“Io e la mia famiglia vorremmo ringraziare tutti voi per il supporto! Grazie per ogni messaggio, per la preoccupazione e per tutto il vostro affetto”, il pensiero rivolto dall’ex terzino brasiliano di Roma e Milan a quanti hanno espresso sostegno e vicinanza. Marcos Cafu scrive su Instagram dopo la scomparsa del figlio Danilo, morto a soli 30 anni a causa di un malore mentre giocava a calcio. “Sto leggendo tutti i messaggi, ma sfortunatamente non sarò in grado di rispondere a tutti! Ma il vostro sostegno fa la differenza nel mio recupero e di tutta la mia famiglia. Che tutti possano continuare a pregare per noi. Il vostro sostegno ci rafforza”, ha aggiunto.

“L’ho visto crescere…non è possibile!!! Ti sono vicino amico mio con tutto il cuore. Riposa in pace Danilo”. Così si è espresso Francesco Totti per essere vicino al grande amico.

Anche Gabriel Batistuta ha dedicato un post al ragazzo e alla sua famiglia: “Sono vicino a Cafu e alla sua famiglia in questo momento difficile. Danilo riposi in pace”.

Il ct della Nazionale azzurra, Roberto Mancini, ha twittato: “Non ci sono parole che possano alleviare il tuo dolore. Un grande abbraccio, ti sono vicino! Cafu”

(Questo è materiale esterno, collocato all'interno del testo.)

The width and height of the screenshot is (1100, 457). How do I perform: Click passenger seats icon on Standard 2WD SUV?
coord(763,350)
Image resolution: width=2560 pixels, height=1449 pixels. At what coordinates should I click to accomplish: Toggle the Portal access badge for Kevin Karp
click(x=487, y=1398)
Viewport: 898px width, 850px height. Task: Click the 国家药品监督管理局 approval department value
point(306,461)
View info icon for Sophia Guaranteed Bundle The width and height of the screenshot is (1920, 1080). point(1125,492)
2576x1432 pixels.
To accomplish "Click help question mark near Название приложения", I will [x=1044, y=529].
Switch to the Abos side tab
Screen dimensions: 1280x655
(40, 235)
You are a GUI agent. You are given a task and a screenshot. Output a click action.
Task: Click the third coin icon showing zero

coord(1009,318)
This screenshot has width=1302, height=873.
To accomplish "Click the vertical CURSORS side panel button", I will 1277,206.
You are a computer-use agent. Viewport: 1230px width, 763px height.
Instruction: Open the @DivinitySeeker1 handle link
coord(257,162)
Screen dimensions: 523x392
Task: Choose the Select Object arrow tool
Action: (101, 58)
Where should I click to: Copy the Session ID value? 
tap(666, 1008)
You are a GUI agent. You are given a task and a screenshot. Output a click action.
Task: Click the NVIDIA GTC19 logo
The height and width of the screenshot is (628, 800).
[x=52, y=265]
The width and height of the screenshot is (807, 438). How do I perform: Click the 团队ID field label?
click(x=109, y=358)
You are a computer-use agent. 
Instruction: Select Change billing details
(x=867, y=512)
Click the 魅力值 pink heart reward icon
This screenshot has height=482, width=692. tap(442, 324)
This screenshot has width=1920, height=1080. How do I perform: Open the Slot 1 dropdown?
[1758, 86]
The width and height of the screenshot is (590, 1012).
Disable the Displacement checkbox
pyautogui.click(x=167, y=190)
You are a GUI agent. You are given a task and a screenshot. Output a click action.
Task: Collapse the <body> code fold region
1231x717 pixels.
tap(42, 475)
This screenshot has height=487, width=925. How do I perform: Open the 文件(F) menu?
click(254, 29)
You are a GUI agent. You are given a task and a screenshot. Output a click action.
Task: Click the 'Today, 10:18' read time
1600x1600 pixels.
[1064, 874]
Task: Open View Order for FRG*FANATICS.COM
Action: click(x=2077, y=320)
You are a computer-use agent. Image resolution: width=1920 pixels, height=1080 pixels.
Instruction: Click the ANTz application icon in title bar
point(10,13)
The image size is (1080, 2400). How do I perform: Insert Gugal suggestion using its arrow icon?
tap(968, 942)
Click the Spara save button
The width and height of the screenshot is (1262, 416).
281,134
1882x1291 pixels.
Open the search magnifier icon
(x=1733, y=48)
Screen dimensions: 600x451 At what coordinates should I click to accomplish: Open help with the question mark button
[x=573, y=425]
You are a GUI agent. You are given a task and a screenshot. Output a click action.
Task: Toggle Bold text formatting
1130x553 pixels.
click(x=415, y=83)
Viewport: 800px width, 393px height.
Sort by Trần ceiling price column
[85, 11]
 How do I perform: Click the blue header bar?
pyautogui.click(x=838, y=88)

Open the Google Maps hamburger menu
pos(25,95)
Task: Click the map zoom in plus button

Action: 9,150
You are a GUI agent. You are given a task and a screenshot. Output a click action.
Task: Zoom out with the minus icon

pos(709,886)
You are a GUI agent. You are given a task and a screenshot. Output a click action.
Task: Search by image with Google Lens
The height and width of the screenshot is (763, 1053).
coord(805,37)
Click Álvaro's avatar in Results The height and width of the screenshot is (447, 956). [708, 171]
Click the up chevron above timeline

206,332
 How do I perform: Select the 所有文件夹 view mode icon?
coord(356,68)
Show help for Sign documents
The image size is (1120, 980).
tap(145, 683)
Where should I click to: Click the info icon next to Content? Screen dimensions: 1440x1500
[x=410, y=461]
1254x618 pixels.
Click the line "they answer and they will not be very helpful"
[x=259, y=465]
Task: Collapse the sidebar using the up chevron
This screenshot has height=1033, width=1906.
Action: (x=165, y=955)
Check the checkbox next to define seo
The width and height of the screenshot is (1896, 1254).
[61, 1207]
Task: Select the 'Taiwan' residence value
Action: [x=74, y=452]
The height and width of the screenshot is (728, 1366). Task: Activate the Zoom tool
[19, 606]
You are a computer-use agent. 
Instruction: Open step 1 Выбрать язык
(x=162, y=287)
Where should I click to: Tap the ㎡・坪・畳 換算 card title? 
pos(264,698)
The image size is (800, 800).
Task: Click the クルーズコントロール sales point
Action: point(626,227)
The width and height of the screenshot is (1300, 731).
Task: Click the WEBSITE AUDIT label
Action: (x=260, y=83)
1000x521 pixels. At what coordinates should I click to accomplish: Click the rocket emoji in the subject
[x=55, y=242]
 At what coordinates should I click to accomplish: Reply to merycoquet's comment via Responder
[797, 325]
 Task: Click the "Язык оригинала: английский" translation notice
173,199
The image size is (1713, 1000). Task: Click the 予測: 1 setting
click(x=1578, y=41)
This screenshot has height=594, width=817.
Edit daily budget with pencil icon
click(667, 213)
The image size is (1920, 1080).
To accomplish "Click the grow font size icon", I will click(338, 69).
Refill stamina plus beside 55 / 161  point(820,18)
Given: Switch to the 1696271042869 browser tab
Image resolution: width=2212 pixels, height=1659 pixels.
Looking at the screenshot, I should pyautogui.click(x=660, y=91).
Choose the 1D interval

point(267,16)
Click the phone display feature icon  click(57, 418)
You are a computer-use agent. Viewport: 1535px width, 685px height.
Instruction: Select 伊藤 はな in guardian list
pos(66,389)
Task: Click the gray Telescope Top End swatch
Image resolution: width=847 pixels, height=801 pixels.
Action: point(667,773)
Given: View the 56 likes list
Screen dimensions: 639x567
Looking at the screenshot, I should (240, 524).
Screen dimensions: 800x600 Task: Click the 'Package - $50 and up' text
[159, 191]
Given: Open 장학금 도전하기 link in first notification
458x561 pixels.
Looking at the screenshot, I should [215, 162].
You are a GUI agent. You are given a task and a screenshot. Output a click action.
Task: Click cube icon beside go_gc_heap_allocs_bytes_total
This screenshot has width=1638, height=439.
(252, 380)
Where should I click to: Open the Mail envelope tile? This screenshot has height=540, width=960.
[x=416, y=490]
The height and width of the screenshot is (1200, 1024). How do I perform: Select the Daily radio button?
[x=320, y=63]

Il giocatore è rimasto uno dei giocatori più rappresentativi del suo Paese, per il suo impegno civile oltre che per il suo indubbio talento calcistico. È l’unico giocatore al mondo ad aver disputato tre finali consecutive dei Mondiali e detiene tuttora il record di presenze nella Seleção (142 in partite ufficiali).

Mentre ancora giocava in Italia, il giocatore ha dato vita alla Fondazione Cafu con sede nella sua comunità povera delle origini, dove centinaia di bambini e ragazzi hanno frequentato corsi di educazione civica e sportiva in una regione di San Paolo dominata dalla violenza e dal narcotraffico. Insomma un destino che neanche è arrivato in punta di piedi visto che già quattro anni fa Danilo aveva avuto un infarto. Un momento evidentemente preannunciato, sicuramente triste per un padre ed una madre che vedono andar via il proprio figlio trentenne. La certezza è che Danilo ora è in un posto migliore.